Document passage →
III. Loans and Loan Guarantees
A. Long-term Loans and Loan Guarantees for Companies Considered Creditworthy
Comment 7. Bethlehem states that the use of present value methodology in the
Department's loan calculations is unnecessary in cases where the only difference between
the terms of the countervailable loan and the benchmark loan is the interest rate.
DOC Position. The Department applies the present value methodology in its loan
calculations because, as explained above in this appendix, it allows us to countervail only
the net subsidy in cases where, because of a payment holiday in the early life of the loan,
the annual payments on the subsidized loan are greater than those on the unsubsidized
loan. While it is true that the present value method normally does not produce a result
that is materially different from that of a calculation based only on the difference between
repayment schedules, it allows us to treat all loans in a like manner. For the sake of
consistency, therefore, we continue to use the present value method in all of our
long-term loan calculations.
Comment 8. The Four assert that the Department should not declare a loan not
countervailable on the basis that unspecified amounts of additional charges, such as
guarantees, currency exchange requirements, or security, raise the effective cost of the
loan at issue above those on the benchmark loan. Rather, the Department must choose a
benchmark and compare it with the potentially countervailable loan.
DOC Position. We agree. Before a loan can be considered not countervailable, we compare
the quantifiable terms of the alleged countervailable loan with a commercial benchmark.
Where possible, we compare the cost of the government guarantee with that of a
commercial guarantee.

Short problem →
Copy out the entire passage on long-term loans and loan guarantees word for word. Rely only on the passage about loans and loan guarantees.

Dataset content →
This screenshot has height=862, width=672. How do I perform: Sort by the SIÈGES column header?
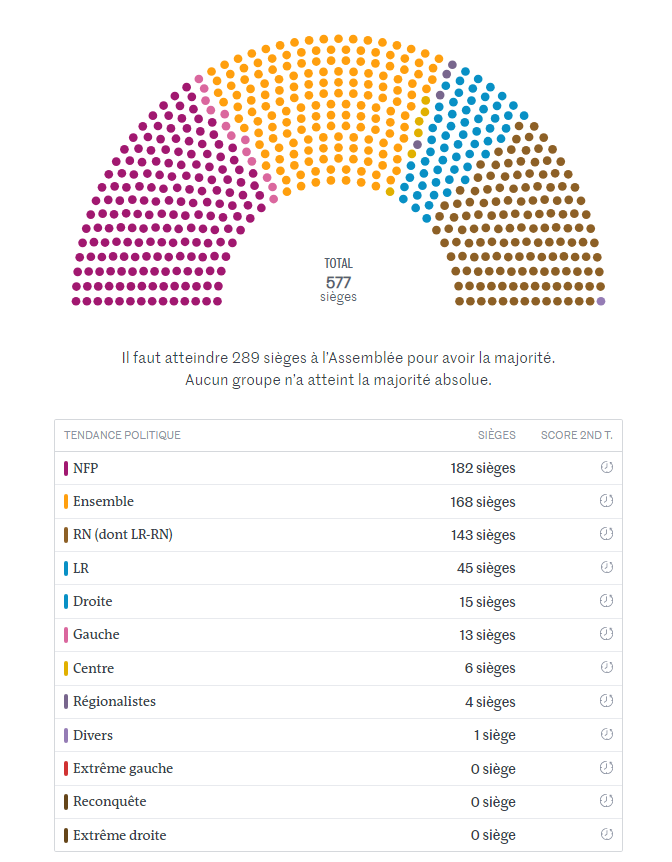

Correct response →
III. Loans and Loan Guarantees
A. Long-term Loans and Loan Guarantees for Companies Considered Creditworthy
Comment 7. Bethlehem states that the use of present value methodology in the
Department's loan calculations is unnecessary in cases where the only difference between
the terms of the countervailable loan and the benchmark loan is the interest rate.
DOC Position. The Department applies the present value methodology in its loan
calculations because, as explained above in this appendix, it allows us to countervail only
the net subsidy in cases where, because of a payment holiday in the early life of the loan,
the annual payments on the subsidized loan are greater than those on the unsubsidized
loan. While it is true that the present value method normally does not produce a result
that is materially different from that of a calculation based only on the difference between
repayment schedules, it allows us to treat all loans in a like manner. For the sake of
consistency, therefore, we continue to use the present value method in all of our
long-term loan calculations.
Comment 8. The Four assert that the Department should not declare a loan not
countervailable on the basis that unspecified amounts of additional charges, such as
guarantees, currency exchange requirements, or security, raise the effective cost of the
loan at issue above those on the benchmark loan. Rather, the Department must choose a
benchmark and compare it with the potentially countervailable loan.
DOC Position. We agree. Before a loan can be considered not countervailable, we compare
the quantifiable terms of the alleged countervailable loan with a commercial benchmark.
Where possible, we compare the cost of the government guarantee with that of a
commercial guarantee.